## YOUR TASK
From the first line through the line containing "has height=590, width=1082.", transcribe the records exactly and include no other lines.

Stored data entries

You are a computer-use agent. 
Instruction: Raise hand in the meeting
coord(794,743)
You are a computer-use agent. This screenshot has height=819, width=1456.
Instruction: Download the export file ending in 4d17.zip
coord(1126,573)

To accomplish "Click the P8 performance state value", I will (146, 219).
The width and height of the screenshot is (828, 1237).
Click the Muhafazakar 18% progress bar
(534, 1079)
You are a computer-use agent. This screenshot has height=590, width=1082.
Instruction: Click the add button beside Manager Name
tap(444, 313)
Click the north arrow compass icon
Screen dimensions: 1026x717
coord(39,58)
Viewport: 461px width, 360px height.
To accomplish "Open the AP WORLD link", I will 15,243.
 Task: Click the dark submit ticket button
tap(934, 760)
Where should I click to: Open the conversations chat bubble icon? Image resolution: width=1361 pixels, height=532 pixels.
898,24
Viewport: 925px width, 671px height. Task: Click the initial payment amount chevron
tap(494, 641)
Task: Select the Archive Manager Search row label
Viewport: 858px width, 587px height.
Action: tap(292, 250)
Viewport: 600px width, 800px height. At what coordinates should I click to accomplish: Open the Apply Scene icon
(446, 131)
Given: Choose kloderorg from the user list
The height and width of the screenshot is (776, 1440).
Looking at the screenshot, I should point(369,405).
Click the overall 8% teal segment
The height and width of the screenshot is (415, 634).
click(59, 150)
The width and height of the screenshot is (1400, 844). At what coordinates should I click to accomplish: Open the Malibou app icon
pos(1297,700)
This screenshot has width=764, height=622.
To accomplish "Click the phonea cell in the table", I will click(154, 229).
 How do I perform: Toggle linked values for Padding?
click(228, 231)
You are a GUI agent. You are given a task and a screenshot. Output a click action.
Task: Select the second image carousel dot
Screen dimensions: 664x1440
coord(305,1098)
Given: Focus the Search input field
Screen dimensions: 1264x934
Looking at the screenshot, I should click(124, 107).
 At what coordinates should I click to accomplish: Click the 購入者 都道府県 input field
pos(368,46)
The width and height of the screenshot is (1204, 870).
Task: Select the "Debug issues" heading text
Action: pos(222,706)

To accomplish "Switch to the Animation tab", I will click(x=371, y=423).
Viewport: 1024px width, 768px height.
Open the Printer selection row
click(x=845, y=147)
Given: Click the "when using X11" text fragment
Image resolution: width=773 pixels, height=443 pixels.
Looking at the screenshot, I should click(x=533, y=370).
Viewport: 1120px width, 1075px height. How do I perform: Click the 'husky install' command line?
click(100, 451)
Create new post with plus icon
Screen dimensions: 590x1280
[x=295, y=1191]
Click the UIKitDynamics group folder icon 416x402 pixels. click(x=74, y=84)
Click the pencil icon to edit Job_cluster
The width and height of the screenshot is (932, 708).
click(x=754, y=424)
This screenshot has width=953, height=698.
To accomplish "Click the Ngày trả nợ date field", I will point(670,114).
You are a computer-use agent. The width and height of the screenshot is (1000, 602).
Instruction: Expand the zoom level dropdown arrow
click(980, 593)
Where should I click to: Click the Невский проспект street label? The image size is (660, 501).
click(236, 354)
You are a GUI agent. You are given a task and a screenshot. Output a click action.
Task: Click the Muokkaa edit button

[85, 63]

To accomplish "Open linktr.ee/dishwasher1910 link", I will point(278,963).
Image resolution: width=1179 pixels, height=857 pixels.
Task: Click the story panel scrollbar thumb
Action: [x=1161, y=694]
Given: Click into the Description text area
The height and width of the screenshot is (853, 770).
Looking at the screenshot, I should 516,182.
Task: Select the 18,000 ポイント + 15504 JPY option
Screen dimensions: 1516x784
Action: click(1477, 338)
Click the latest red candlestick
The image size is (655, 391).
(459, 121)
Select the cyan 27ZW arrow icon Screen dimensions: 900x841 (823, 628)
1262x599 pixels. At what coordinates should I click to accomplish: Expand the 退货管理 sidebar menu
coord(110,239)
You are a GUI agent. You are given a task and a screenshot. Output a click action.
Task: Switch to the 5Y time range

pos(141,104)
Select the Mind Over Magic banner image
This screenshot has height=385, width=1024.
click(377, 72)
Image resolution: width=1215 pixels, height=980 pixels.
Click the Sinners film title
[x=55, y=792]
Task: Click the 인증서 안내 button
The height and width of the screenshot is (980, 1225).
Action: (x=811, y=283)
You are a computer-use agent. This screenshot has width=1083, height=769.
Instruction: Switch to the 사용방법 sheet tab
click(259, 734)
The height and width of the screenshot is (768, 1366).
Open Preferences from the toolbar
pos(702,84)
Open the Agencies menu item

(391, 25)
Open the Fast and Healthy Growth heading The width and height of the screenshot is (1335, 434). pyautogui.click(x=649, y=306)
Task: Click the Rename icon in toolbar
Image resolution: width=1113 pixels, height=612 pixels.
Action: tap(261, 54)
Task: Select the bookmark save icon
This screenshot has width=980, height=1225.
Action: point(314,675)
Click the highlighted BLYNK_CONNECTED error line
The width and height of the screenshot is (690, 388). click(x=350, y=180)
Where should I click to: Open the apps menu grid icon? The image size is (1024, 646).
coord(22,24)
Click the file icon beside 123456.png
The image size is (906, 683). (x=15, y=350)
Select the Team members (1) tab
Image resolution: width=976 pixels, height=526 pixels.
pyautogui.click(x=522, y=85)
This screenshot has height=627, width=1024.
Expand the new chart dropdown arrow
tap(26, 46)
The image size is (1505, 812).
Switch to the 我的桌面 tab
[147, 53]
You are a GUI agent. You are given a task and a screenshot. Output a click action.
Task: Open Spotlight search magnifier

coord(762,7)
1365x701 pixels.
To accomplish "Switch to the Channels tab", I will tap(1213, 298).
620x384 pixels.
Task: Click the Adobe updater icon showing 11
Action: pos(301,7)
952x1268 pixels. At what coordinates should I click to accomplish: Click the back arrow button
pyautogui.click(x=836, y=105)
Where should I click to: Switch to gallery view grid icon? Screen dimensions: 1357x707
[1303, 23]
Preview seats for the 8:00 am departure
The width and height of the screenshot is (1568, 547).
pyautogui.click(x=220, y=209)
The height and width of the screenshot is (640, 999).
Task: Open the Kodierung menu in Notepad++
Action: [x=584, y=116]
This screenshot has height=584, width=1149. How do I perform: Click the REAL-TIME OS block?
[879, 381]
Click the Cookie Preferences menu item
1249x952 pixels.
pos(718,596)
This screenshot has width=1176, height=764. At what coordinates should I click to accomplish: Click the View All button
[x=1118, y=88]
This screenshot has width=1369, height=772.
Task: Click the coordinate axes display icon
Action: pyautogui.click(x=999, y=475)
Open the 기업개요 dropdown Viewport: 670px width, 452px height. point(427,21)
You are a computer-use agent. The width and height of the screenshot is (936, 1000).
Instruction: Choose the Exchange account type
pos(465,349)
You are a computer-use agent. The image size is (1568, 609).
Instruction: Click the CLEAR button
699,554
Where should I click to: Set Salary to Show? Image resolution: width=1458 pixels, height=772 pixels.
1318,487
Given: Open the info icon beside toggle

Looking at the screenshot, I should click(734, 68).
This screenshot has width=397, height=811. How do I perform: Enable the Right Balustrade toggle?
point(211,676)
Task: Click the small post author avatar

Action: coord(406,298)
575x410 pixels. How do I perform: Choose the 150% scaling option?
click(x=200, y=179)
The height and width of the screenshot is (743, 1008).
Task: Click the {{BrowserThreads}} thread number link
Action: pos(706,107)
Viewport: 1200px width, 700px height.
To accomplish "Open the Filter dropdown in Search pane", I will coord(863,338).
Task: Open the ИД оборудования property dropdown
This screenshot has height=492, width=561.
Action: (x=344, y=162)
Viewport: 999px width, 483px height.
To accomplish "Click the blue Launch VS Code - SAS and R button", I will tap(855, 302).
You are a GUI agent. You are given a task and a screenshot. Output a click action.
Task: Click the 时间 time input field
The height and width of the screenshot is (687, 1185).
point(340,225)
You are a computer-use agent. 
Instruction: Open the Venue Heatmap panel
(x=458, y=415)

## TASK SOLUTION
You are a computer-use agent. 
Instruction: Raise hand in the meeting
coord(794,743)
You are a computer-use agent. This screenshot has height=819, width=1456.
Instruction: Download the export file ending in 4d17.zip
coord(1126,573)

To accomplish "Click the P8 performance state value", I will (146, 219).
The width and height of the screenshot is (828, 1237).
Click the Muhafazakar 18% progress bar
(534, 1079)
You are a computer-use agent. This screenshot has height=590, width=1082.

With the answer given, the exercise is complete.